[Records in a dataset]
★ ★ ★ ★ ★ ★ ★
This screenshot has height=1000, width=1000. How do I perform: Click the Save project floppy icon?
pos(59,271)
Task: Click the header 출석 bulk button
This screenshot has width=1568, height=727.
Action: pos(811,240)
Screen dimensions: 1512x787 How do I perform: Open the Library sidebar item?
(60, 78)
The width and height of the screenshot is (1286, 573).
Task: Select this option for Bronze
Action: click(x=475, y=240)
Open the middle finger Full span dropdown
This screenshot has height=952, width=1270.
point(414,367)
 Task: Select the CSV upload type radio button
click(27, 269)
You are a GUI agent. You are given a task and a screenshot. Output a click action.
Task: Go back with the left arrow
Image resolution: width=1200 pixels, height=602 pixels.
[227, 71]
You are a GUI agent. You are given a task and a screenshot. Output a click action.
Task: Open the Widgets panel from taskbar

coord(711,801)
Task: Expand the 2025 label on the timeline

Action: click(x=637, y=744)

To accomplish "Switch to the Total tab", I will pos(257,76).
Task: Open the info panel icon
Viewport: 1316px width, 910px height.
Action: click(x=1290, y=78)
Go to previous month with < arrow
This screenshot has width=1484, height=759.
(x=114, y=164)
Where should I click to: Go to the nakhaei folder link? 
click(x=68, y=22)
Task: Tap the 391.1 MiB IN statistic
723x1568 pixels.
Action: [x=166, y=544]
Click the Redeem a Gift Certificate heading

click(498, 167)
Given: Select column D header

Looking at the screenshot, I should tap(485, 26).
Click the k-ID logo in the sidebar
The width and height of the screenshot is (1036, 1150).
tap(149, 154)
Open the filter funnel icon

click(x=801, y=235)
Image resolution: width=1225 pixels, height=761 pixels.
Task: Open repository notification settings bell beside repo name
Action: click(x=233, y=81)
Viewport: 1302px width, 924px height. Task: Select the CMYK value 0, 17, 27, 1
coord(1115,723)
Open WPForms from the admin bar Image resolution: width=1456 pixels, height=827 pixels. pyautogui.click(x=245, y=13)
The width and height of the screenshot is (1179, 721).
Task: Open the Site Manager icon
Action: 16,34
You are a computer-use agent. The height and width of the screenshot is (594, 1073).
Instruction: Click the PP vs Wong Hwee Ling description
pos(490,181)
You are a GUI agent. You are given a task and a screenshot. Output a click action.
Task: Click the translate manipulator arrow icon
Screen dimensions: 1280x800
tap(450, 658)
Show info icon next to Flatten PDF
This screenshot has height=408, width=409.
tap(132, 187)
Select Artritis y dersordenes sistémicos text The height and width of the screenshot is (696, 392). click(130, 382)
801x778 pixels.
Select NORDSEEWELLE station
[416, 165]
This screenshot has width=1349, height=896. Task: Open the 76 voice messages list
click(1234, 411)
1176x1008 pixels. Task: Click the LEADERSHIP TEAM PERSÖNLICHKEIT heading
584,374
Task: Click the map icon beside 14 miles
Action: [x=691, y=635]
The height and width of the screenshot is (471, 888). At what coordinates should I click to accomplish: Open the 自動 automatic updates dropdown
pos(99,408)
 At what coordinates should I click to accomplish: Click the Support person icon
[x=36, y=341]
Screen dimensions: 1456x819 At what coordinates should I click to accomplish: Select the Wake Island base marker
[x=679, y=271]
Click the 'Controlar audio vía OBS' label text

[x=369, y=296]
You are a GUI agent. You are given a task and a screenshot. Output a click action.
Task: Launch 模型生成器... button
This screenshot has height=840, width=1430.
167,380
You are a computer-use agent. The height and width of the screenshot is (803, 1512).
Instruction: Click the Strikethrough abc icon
★ ★ ★ ★ ★ ★ ★
* **Problem details**: Revise the records above so that every "GUI agent" becomes "UI automation agent", keeping everything else unchanged.

* **Answer**:
This screenshot has height=1000, width=1000. How do I perform: Click the Save project floppy icon?
pos(59,271)
Task: Click the header 출석 bulk button
This screenshot has width=1568, height=727.
Action: pos(811,240)
Screen dimensions: 1512x787 How do I perform: Open the Library sidebar item?
(60, 78)
The width and height of the screenshot is (1286, 573).
Task: Select this option for Bronze
Action: click(x=475, y=240)
Open the middle finger Full span dropdown
This screenshot has height=952, width=1270.
point(414,367)
 Task: Select the CSV upload type radio button
click(27, 269)
You are a UI automation agent. You are given a task and a screenshot. Output a click action.
Task: Go back with the left arrow
Image resolution: width=1200 pixels, height=602 pixels.
[227, 71]
You are a UI automation agent. You are given a task and a screenshot. Output a click action.
Task: Open the Widgets panel from taskbar

coord(711,801)
Task: Expand the 2025 label on the timeline

Action: click(x=637, y=744)

To accomplish "Switch to the Total tab", I will pos(257,76).
Task: Open the info panel icon
Viewport: 1316px width, 910px height.
Action: click(x=1290, y=78)
Go to previous month with < arrow
This screenshot has width=1484, height=759.
(x=114, y=164)
Where should I click to: Go to the nakhaei folder link? 
click(x=68, y=22)
Task: Tap the 391.1 MiB IN statistic
723x1568 pixels.
Action: [x=166, y=544]
Click the Redeem a Gift Certificate heading

click(498, 167)
Given: Select column D header

Looking at the screenshot, I should tap(485, 26).
Click the k-ID logo in the sidebar
The width and height of the screenshot is (1036, 1150).
tap(149, 154)
Open the filter funnel icon

click(x=801, y=235)
Image resolution: width=1225 pixels, height=761 pixels.
Task: Open repository notification settings bell beside repo name
Action: click(x=233, y=81)
Viewport: 1302px width, 924px height. Task: Select the CMYK value 0, 17, 27, 1
coord(1115,723)
Open WPForms from the admin bar Image resolution: width=1456 pixels, height=827 pixels. pyautogui.click(x=245, y=13)
The width and height of the screenshot is (1179, 721).
Task: Open the Site Manager icon
Action: 16,34
You are a computer-use agent. The height and width of the screenshot is (594, 1073).
Instruction: Click the PP vs Wong Hwee Ling description
pos(490,181)
You are a UI automation agent. You are given a task and a screenshot. Output a click action.
Task: Click the translate manipulator arrow icon
Screen dimensions: 1280x800
tap(450, 658)
Show info icon next to Flatten PDF
This screenshot has height=408, width=409.
tap(132, 187)
Select Artritis y dersordenes sistémicos text The height and width of the screenshot is (696, 392). click(130, 382)
801x778 pixels.
Select NORDSEEWELLE station
[416, 165]
This screenshot has width=1349, height=896. Task: Open the 76 voice messages list
click(1234, 411)
1176x1008 pixels. Task: Click the LEADERSHIP TEAM PERSÖNLICHKEIT heading
584,374
Task: Click the map icon beside 14 miles
Action: [x=691, y=635]
The height and width of the screenshot is (471, 888). At what coordinates should I click to accomplish: Open the 自動 automatic updates dropdown
pos(99,408)
 At what coordinates should I click to accomplish: Click the Support person icon
[x=36, y=341]
Screen dimensions: 1456x819 At what coordinates should I click to accomplish: Select the Wake Island base marker
[x=679, y=271]
Click the 'Controlar audio vía OBS' label text

[x=369, y=296]
You are a UI automation agent. You are given a task and a screenshot. Output a click action.
Task: Launch 模型生成器... button
This screenshot has height=840, width=1430.
167,380
You are a computer-use agent. The height and width of the screenshot is (803, 1512).
Instruction: Click the Strikethrough abc icon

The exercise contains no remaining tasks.